▶ [SELECTED TEXT]:
Urban Green

 

About Benchmarking in New York City

 

 

Why Benchmark?

 

The energy used in New York City’s buildings is responsible for two-thirds of citywide carbon emissions and costs New Yorkers more than $20 billion every year. Despite this enormous impact and expense, most building owners, managers and tenants do not know how much energy their buildings use. This is very different from our approach to automobiles. We are keenly aware of a car’s fuel consumption and operating cost, but it’s still uncommon to have similar insights into our homes and workplaces.

 

New York City is working to fill that information gap. The City passed a law that requires all large buildings to measure and report their annual energy use in a process called benchmarking. This benchmarking data is published on the city’s website and annual report. Metered New York allows anyone to explore the data. The interface makes it easy for building owners and prospective tenants to search, understand and interpret energy and water usage.

 

What does New York’s benchmarking law require?

 

In 2009, as part of a suit of energy efficiency laws called the Greener, Greater Buildings Plan, New York passed Local Law 84 (LL84) – one of the earliest benchmarking laws in the country and the first to be implemented. This law requires all buildings larger than 50,000 square feet to annual benchmarking their energy and water usage. There is a smaller threshold for city-owned properties. The law encompasses almost 13,000 private properties and 2,350 city owned properties.

 

In 2016, the city amended LL84 with Local Law 133 of 2016. This amendment lowered the reporting property size threshold from 50,000 square feet to 25,000 square feet. Once it takes effect with 2018 data, this expansion will add roughly 10,000 properties to the benchmarkign data set, increasing the amount of covered floor space to almost 60 percent of New York City's gross square footage.

 

Find out more

 

What are we learning?

 

New York City’s benchmarking data has provided the first major window into how New York’s building use energy providing crucial energy information to thousands of building owners and managers for the first time. But LL84 also did something else: by requiring so many buildings to benchmark, New York City’s law created a revolution in local energy efficiency data. Unlike data collected from voluntary benchmarking, which tends to over-represent proactive building owners, New York City’s benchmarking ordinance provides a representative sample set of building energy usage.

▶ [DIRECTIVE A]: Under the benchmarking text, which law lowered the reporting property size threshold to 25,000 square feet?
▶ [DIRECTIVE B]: Using the benchmarking text, answer yes or no for each statement: (i) New York passed Local Law 84 in 2009. (ii) The energy used in the city's buildings costs New Yorkers less than $10 billion a year. (iii) Voluntary benchmarking gives a representative sample of building energy usage.
▶ [DIRECTIVE C]: From the benchmarking text, quote everything from "New York City is" down to "benchmarking law require?".

▶ [DATASET CONTENT]:

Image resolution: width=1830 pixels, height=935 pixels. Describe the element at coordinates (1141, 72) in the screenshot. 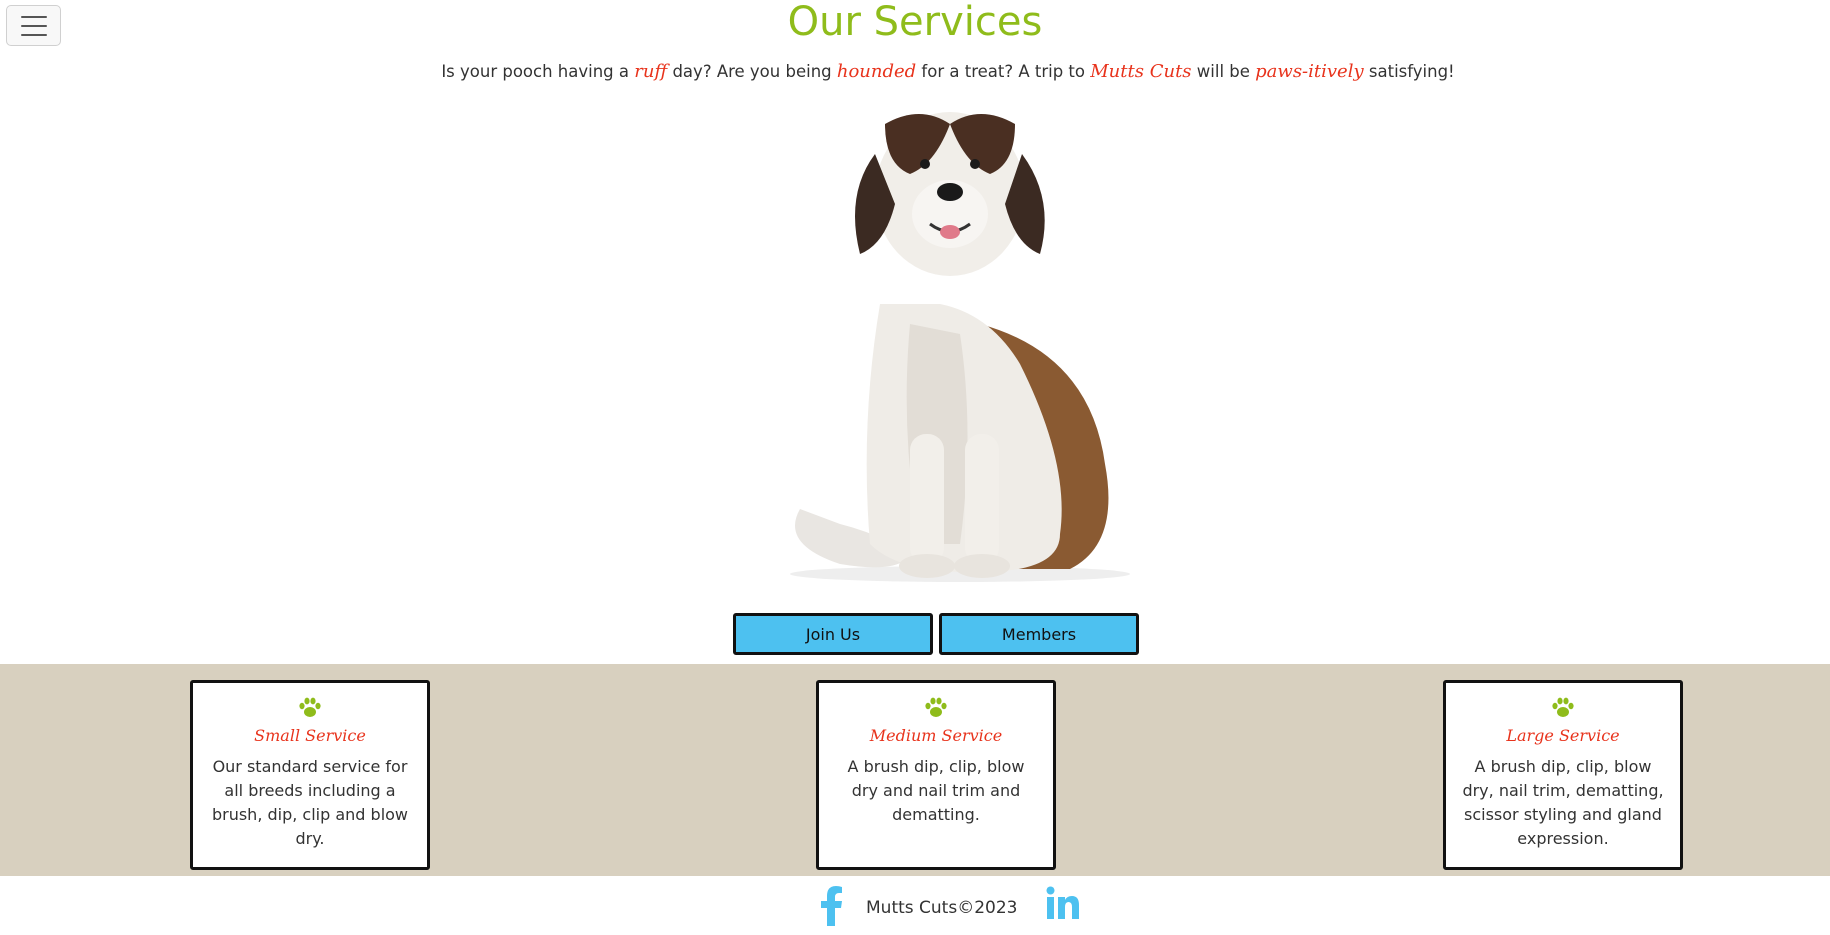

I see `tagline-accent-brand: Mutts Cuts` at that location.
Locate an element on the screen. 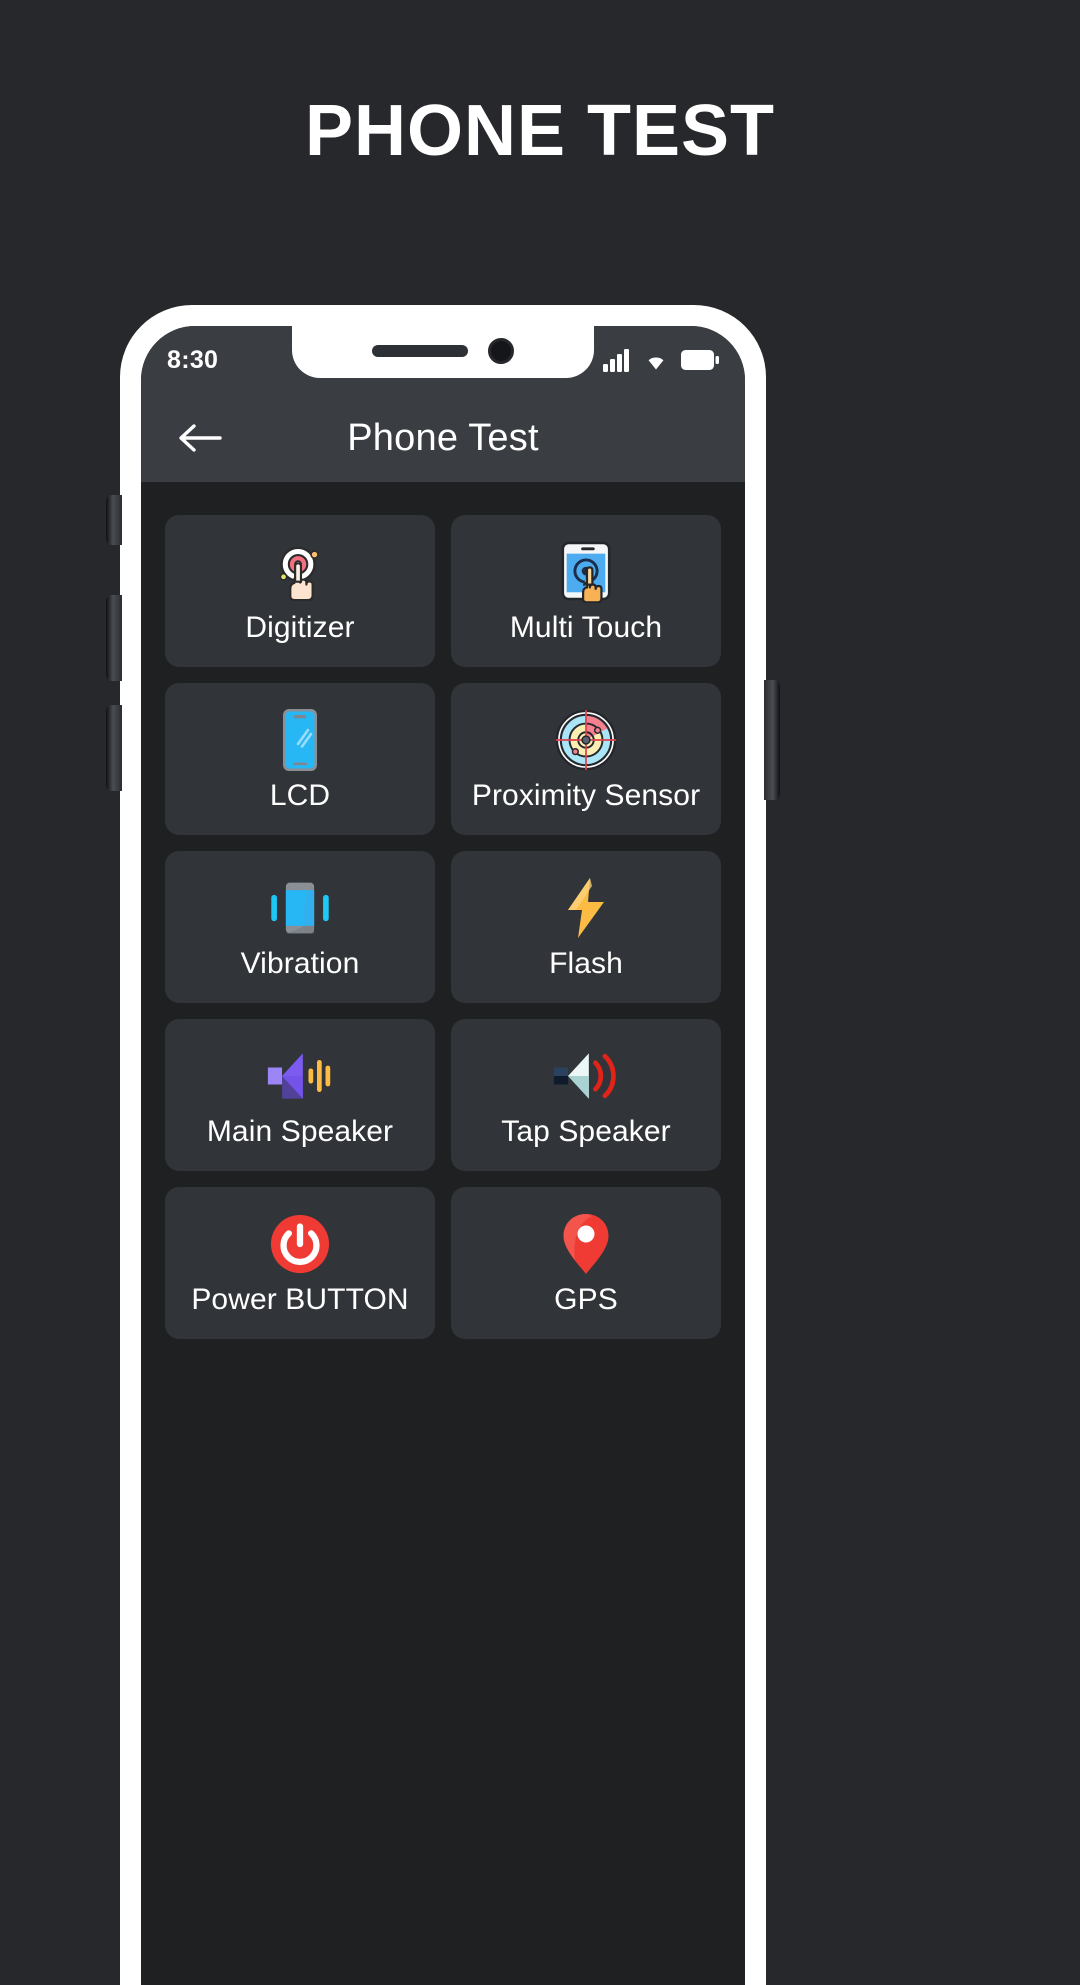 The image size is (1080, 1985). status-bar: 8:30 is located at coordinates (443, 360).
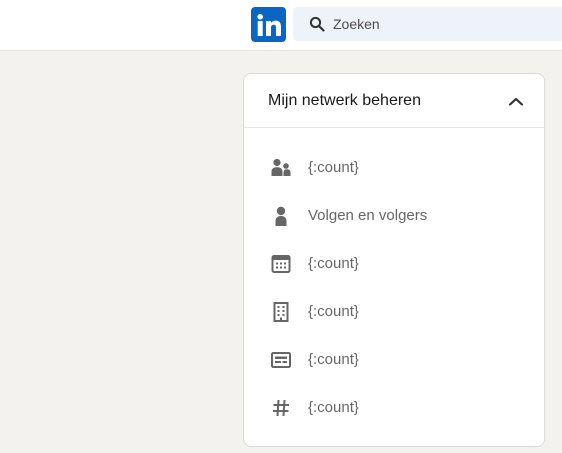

▶ [REPLY A]: Local Law 133 of 2016

▶ [REPLY B]:
(i) Yes: "In 2009, as part of a suit of energy efficiency laws called the Greener, Greater Buildings Plan, New York passed Local Law 84 (LL84)"
(ii) No: "costs New Yorkers more than $20 billion every year"
(iii) No: "Unlike data collected from voluntary benchmarking, which tends to over-represent proactive building owners"

▶ [REPLY C]:
New York City is working to fill that information gap. The City passed a law that requires all large buildings to measure and report their annual energy use in a process called benchmarking. This benchmarking data is published on the city’s website and annual report. Metered New York allows anyone to explore the data. The interface makes it easy for building owners and prospective tenants to search, understand and interpret energy and water usage.

 

What does New York’s benchmarking law require?